Equationliu / Kangaroo

Implementation of Kangaroo: Lossless Self-Speculative Decoding via Double Early Exiting
https://arxiv.org/abs/2404.18911
39 stars 5 forks source link

why warmup when evaluating #1

Closed EganGu closed 4 months ago

EganGu commented 4 months ago

I noticed that when evaluating, the called func get_model_answers will first run 3 times infer for questions[0]. Is this a redundant step? or just for debugging?

https://github.com/Equationliu/Kangaroo/blob/8f7802bfd88192f031e7e7f0587b3651771bba68/evaluation/eval.py#L92

Equationliu commented 4 months ago

I noticed that when evaluating, the called func get_model_answers will first run 3 times infer for questions[0]. Is this a redundant step? or just for debugging?
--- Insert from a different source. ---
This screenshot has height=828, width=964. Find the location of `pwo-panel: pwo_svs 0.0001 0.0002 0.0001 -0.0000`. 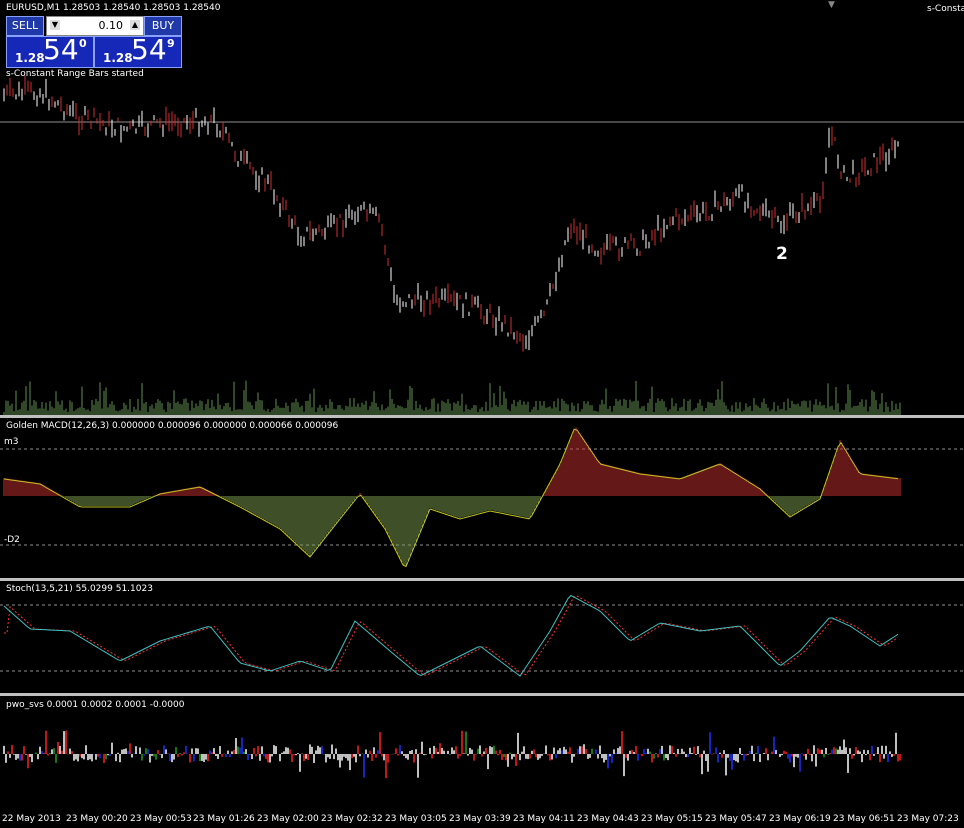

pwo-panel: pwo_svs 0.0001 0.0002 0.0001 -0.0000 is located at coordinates (482, 754).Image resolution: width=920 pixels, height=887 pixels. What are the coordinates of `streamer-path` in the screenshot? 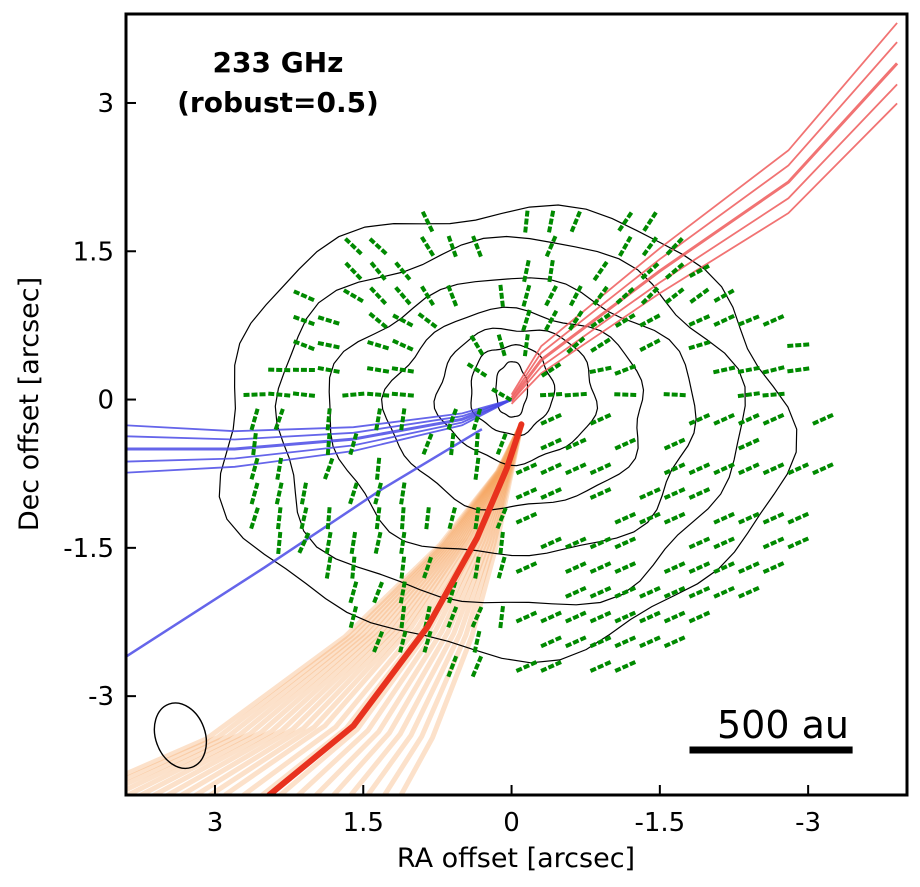 It's located at (396, 608).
https://github.com/Equationliu/Kangaroo/blob/8f7802bfd88192f031e7e7f0587b3651771bba68/evaluation/eval.py#L92

We follow the evaluation toolkit of Spec-Bench, see https://github.com/hemingkx/Spec-Bench/blob/487adbe61f676bf453ec96667489d6cfaeca182f/evaluation/eval.py#L93.

Generally, performing a warmup before calculating the end-to-end inference time could make the latency more stable.

EganGu commented 4 months ago

I noticed that when evaluating, the called func get_model_answers will first run 3 times infer for questions[0]. Is this a redundant step? or just for debugging? https://github.com/Equationliu/Kangaroo/blob/8f7802bfd88192f031e7e7f0587b3651771bba68/evaluation/eval.py#L92

We follow the evaluation toolkit of Spec-Bench, see https://github.com/hemingkx/Spec-Bench/blob/487adbe61f676bf453ec96667489d6cfaeca182f/evaluation/eval.py#L93.

Generally, performing a warmup before calculating the end-to-end inference time could make the latency more stable.

That makes sense. Thanks for your quick reply.